The Decoy Girlfriend(23)
The ambient street noise peters away to a low hum. All Freya can focus on is the sheer horror of coming face-to-face with her mirror image.
This can’t be happening. She mentally repeats it a few more times, but yes, it is. Fuck.
How did Mandi find her on the exact morning she’d sworn off being Mandi forever?
The actress smiles. “I think this conversation is better had in private, don’t you?”
Freya blinks. She’s smiling at me. Why is she smiling?
Mandi should be furious, ranting and raving about punishment and how Freya won’t get away with this, how it’s totally beyond her how anyone could think for a second—for a millisecond!—that Freya is anything more than a discount Mandi.
Freya hovers on the edge of the sidewalk. “You want me to get in?”
“Yes. I just want to talk. What happens after that is up to you.”
Freya’s pedicured toes curl into her sandals. The words sound ominous, threatening even.
It’s Mandi’s smile that throws her. It speaks volumes; that by some eerie stroke of bad luck, everything has worked out according to plan. It’s a Cheshire grin if Freya’s ever seen one.
I’m not falling for her friendly charm. There’s no way it’s not a trap. She may not be shouting about jail time, but she doesn’t have to. It’s there in the subtext.
“How did you even find me?” asks Freya.
“Tagged Instagram post.”
It clicks at once: the woman from the boutique. Guess she got her selfie after all.
Nervously, Freya rubs her lips together. Fuck. Big mistake with this matte lipstick.
She can tell from Mandi’s wince that it’s probably already feathered outside her lip line. There’s nothing about this day that’s anything short of woefully horrific, so why not add one more thing to the list?
It’s painfully obvious to Freya how dissimilar the two actually are. Mandi would never mess up her lipstick, never show how nervous she is, no matter how caught off guard she might be. Must be nice to be that poised.
But Mandi Roy has had enough of waiting. She leans over and pushes the passenger door open, arching one perfectly plucked eyebrow. “What’s it going to be, ‘Mandi’?”
CHAPTER EIGHT
Freya doesn’t get a lot out of Mandi on the drive to the actress’s apartment. They spend most of the journey in silence, without even the radio to break the tension. It’s on the tip of Freya’s tongue to apologize, but what would be the point? Mandi would think it’s only because Freya got caught. She wouldn’t believe a word out of Freya’s mouth.

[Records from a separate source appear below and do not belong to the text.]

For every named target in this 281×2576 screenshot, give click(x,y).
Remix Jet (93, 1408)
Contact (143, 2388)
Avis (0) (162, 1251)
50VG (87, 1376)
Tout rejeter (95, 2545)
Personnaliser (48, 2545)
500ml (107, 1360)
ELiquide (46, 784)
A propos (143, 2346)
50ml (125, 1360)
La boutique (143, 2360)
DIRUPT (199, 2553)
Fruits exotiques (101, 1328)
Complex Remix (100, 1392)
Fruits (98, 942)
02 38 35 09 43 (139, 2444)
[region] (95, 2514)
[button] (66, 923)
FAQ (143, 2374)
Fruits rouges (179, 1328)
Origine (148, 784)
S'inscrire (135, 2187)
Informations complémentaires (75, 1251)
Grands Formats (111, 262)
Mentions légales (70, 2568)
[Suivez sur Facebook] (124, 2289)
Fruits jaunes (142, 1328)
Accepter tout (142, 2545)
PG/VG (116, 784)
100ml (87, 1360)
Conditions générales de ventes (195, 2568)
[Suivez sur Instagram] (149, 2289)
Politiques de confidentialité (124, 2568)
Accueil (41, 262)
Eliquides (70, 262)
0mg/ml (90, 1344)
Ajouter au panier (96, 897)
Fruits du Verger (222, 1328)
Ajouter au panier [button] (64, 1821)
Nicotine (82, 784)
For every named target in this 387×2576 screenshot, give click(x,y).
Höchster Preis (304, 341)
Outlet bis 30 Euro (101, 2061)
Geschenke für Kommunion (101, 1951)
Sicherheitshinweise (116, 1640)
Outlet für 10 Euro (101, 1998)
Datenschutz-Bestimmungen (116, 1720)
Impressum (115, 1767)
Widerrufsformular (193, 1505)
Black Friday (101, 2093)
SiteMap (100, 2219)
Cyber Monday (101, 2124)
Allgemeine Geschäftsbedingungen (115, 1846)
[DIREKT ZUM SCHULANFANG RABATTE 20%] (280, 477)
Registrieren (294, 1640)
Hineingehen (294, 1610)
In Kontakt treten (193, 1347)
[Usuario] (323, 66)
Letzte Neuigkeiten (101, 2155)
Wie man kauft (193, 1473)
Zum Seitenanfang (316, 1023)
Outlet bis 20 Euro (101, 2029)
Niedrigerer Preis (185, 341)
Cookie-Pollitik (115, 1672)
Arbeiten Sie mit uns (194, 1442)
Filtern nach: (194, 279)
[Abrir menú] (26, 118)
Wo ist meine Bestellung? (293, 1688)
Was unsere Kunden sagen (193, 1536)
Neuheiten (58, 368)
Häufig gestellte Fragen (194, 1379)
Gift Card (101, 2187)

Under California penal code, are Freya’s crimes a felony or a misdemeanor? Does it violate her book contract’s morality clause? Should she shamefacedly loop her agent in? Alma’s probably going to drop her—after this, there’s no way Freya isn’t her worst client.
Yikes. The fact that’s even a question running through her head right now . . .
Freya bunches her knees together, coils into herself, and tries not to wonder how badly she’d be injured if she threw open the car door right now and flung herself out into the street.
Mandi glances over as though she senses Freya’s skittishness. “We’re still a few minutes away. You should check #Raft on Twitter.”
Freya taps her phone screen awake. She doesn’t even need to type anything into the search bar—the hashtag is already trending. She gasps when she sees the first image that pops up and the accompanying caption, guilt stirring in her gut.
Freya wanted to be in the news again, yes, but definitely not like this.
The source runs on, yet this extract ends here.